Published online by Cambridge University Press: 05 February 2015
Introduction
In his book Discussion of the Method, Billy V. Koen characterizes the engineering method as “the strategy for causing the best change in a poorly understood situation within the available resources” (Koen, 2003, p. 7). This characterization could easily apply to the instructional method: the strategy is to effect the best change in a learner or in the relations between the learner and a larger community of practice in an imperfectly understood situation with available resources. The worlds of engineering and education are not so far apart after all. Whereas engineers seek to change the material world, instructors seek to change students who inhabit that world, both for the better. “Better,” for the engineer, can mean less expensive, faster, or more durable materials and processes while for the instructor “better” can mean a more skilled, knowledgeable, or expert person who is essentially changed as a result of participating in a new community of practice. In both cases, “best” is accomplished through careful, informed design. And just as physical principles, that is, engineering fundamentals, inform engineering design, learning theory should inform instructional design. Thus, we make the case that designing learning environments without learning theory is comparable to designing a bridge without mechanical laws and principles. In both cases, the goal is unlikely to be accomplished; the learner fails to change in desired ways and the bridge collapses.

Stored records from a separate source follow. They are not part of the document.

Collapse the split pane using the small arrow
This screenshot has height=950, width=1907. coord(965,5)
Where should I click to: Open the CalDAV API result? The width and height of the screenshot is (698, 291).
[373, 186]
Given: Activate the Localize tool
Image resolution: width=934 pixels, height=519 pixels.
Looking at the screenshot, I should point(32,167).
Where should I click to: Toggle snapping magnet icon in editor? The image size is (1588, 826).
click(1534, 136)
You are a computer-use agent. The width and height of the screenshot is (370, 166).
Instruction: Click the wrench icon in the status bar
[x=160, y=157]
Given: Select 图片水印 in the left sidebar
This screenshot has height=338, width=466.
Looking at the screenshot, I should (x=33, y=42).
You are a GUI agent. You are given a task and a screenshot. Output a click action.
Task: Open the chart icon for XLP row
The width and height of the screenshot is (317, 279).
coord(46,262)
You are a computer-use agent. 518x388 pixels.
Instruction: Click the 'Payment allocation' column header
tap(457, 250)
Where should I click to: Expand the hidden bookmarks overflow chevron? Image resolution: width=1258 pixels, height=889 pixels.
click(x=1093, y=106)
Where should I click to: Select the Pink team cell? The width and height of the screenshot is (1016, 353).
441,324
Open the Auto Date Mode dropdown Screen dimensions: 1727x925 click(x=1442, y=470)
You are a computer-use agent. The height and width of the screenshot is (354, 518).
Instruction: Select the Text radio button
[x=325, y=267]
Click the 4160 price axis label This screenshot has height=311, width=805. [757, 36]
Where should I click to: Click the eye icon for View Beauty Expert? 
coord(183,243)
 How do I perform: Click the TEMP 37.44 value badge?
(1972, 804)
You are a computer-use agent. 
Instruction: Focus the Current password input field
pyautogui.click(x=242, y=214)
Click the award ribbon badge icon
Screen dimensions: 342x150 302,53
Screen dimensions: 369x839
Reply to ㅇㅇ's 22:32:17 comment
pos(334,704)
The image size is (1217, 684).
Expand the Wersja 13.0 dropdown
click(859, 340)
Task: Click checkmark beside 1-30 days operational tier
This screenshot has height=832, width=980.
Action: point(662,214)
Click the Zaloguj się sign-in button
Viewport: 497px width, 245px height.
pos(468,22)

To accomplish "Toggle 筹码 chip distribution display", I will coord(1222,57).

To address a common scenario in postsecondary education where faculty are not instructional designers with a toolkit of learning fundamentals but rather accomplished disciplinary experts, we offer a primer on theories of cognition and learning as they relate to engineering education. As with other theoretical disciplines, advances in our understanding of cognition and learning have proceeded through a series of Kuhn-like paradigm shifts. These shifts have occurred as psychology, linguistics, philosophy, anthropology, artificial intelligence, and recently neuroscience have engaged the same two questions: What is the nature of knowing? What is the nature of learning? These questions are bound together, for conceptualizations of knowing have significant implications for conceptualizations of learning and for the design of learning environments. As the conceptualization of knowledge changes, so should the interventions enacted in the educational setting.